No matter what I do, Factor (understandably) complains about the stack effect not matching up. What do I have to do to get this to recurse properly?
Look closely at the find-path
word. I'll add comments so that you can see what is on the stack:
: findpath ( url -- url )
! 1 item: { url }
G
! 2 items: { url G }
get
! 2 items: { url value-of-G }
=
! 1: item { t/f }
[
! 0 items!!!!
! false
]
[ scrape-html nip
[
dup "title" find-by-name drop 1 + swap nth
text>> R/ - Wikipedia,/ re-split first print
]
[
"bodyContent" find-by-id-between filter-urls
[ findpath ] map
] bi
] if ; inline recursive
The if
combinator consumes the last item on the stack so this code can't possibly work.
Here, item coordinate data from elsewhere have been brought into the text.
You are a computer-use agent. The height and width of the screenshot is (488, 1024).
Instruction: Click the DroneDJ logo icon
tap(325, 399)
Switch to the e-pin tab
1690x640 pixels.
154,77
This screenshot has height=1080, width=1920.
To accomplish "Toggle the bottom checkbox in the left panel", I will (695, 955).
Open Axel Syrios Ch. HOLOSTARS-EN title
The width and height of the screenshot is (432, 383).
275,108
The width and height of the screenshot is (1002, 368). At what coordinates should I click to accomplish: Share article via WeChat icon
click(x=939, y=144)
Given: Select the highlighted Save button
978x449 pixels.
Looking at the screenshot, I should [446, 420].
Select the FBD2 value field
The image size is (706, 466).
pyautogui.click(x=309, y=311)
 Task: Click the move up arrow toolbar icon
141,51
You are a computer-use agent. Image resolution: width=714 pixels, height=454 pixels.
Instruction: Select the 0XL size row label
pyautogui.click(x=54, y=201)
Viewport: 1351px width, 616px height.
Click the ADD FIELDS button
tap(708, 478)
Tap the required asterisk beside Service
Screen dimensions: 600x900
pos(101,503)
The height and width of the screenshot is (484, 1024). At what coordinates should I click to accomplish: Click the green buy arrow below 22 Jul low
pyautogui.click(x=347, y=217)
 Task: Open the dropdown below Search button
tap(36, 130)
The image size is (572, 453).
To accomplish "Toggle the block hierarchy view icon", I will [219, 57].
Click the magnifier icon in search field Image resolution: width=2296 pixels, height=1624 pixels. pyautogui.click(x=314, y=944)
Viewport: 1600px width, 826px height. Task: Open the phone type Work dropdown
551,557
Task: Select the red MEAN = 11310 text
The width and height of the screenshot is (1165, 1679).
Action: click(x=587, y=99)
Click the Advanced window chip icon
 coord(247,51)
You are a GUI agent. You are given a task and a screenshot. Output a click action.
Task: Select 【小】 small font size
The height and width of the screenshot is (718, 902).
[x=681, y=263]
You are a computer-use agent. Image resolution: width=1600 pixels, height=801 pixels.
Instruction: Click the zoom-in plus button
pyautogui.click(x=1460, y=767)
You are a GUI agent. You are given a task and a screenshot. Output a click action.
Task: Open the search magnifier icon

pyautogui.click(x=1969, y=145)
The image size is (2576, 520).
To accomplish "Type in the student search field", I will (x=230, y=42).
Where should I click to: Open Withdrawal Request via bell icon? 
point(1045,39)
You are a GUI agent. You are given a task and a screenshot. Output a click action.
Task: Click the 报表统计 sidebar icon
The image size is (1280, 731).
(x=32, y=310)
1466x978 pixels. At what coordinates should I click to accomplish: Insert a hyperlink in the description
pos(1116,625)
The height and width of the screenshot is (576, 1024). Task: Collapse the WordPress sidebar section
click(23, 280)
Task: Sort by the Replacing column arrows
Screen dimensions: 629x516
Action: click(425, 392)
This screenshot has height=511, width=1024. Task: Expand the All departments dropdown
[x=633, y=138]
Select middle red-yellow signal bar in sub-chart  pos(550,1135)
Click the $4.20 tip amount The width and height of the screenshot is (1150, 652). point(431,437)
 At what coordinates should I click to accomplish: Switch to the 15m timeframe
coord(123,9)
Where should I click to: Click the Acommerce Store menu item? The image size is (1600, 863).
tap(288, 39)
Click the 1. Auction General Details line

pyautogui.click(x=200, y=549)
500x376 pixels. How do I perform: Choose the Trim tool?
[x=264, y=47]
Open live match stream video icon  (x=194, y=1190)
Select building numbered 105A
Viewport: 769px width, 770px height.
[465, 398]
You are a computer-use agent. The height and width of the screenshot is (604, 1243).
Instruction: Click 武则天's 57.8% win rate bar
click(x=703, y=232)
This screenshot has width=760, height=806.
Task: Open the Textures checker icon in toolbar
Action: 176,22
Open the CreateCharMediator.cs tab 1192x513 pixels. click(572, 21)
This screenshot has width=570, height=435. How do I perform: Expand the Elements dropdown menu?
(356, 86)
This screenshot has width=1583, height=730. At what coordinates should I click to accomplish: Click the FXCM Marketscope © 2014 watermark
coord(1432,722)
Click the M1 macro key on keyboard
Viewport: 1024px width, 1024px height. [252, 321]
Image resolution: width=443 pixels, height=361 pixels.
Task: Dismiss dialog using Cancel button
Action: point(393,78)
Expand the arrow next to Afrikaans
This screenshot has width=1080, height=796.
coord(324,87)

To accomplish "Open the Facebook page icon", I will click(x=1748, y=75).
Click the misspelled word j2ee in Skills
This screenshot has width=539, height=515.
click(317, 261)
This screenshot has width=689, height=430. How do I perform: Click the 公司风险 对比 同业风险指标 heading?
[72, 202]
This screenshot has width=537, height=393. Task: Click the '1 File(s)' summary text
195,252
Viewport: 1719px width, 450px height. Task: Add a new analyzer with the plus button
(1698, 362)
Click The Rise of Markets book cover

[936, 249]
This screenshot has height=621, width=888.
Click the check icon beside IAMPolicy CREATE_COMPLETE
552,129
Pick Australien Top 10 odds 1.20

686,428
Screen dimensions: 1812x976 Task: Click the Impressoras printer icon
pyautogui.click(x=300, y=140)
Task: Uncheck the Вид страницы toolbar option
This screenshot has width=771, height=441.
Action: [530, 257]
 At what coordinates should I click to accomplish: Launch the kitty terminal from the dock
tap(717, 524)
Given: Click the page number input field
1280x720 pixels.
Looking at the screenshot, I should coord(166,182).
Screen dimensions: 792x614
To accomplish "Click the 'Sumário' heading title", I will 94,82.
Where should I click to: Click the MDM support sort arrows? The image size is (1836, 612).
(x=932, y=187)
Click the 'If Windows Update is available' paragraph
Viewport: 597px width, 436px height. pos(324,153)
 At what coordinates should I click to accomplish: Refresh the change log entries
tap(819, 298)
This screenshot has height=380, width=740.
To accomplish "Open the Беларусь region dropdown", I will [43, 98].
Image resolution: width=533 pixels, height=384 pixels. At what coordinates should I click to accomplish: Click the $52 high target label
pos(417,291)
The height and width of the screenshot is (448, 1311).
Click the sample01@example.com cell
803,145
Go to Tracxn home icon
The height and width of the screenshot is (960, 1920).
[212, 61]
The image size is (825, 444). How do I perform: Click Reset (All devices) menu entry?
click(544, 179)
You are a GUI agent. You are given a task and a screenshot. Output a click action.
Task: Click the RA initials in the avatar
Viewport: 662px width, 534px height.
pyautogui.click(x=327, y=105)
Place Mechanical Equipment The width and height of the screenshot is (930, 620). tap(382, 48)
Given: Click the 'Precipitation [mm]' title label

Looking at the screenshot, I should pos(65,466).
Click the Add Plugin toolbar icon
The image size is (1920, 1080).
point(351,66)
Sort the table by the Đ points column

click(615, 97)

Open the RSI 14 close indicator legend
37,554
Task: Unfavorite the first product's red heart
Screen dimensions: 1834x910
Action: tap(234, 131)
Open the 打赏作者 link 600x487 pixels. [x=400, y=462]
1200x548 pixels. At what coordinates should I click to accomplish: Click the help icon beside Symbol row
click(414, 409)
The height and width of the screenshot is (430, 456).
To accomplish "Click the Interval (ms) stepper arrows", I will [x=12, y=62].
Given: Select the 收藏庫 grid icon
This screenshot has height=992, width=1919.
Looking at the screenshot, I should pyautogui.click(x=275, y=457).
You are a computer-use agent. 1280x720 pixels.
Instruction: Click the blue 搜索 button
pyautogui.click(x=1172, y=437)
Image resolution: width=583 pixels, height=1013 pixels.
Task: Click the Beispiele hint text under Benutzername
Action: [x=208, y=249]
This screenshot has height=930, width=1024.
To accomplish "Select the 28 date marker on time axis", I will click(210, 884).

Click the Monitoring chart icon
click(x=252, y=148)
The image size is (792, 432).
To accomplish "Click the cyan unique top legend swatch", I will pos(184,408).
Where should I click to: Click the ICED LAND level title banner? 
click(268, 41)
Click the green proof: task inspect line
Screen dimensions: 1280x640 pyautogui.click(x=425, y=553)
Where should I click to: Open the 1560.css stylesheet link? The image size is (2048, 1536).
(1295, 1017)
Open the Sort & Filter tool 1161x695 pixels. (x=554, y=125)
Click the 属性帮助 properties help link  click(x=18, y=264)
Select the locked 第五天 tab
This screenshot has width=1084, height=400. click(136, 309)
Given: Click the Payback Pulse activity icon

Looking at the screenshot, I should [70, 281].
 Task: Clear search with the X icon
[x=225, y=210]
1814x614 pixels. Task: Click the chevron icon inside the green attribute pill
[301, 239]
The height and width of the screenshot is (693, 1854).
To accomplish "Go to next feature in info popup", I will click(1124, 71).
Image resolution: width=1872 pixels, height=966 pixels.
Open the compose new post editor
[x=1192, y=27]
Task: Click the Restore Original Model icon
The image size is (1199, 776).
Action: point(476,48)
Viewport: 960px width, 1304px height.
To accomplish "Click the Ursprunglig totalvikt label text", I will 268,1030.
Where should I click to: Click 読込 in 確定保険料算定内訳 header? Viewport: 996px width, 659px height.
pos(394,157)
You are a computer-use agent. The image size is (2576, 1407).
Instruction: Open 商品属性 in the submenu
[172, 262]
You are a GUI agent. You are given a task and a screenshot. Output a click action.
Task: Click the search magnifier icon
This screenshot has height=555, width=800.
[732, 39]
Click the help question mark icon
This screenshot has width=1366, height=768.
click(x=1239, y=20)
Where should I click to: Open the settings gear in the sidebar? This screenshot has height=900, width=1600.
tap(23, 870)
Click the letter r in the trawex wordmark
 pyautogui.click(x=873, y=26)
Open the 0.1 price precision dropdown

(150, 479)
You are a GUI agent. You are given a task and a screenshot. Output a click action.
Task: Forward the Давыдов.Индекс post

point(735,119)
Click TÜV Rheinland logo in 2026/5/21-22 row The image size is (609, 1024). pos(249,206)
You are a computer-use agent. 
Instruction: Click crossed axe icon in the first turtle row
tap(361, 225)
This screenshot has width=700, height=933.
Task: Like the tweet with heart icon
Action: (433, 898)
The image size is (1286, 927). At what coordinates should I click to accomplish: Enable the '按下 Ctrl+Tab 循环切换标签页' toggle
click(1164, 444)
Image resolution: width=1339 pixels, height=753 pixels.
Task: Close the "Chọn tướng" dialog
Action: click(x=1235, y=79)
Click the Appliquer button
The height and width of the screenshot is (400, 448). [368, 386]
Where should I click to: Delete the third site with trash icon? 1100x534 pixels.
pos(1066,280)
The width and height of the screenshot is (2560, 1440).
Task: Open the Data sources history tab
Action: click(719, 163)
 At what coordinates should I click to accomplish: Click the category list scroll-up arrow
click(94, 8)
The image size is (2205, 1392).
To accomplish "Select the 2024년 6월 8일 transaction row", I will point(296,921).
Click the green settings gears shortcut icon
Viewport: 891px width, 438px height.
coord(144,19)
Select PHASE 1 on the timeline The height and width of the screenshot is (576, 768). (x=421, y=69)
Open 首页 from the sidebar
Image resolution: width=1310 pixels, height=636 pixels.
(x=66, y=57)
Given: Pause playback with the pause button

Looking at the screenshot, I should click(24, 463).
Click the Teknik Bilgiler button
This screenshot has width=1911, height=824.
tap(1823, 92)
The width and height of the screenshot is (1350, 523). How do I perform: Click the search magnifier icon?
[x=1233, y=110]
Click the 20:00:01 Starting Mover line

Here is working code for the findpath
word:
: page-title ( seq -- title )
dup "title" find-by-name drop 1 + swap nth
text>> R/ - Wikipedia,/ re-split first ;
: page-links ( seq -- links )
"bodyContent" find-by-id-between filter-urls ;
: scrape-en-wiki-url ( wiki-url -- seq )
"https://en.wikipedia.org" prepend
dup print flush scrape-html nip ;
: found-url? ( wiki-url -- ? )
G get [ = ] [ drop t ] if* ;
: findpath ( wiki-url -- seq/f )
dup found-url?
[ drop f G set f ] [
scrape-en-wiki-url
[ page-title print flush ] [
page-links [ findpath ] map
] bi
] if ; inline recursive
Also take a look at the Wikipedia vocab which is meant for tasks like these.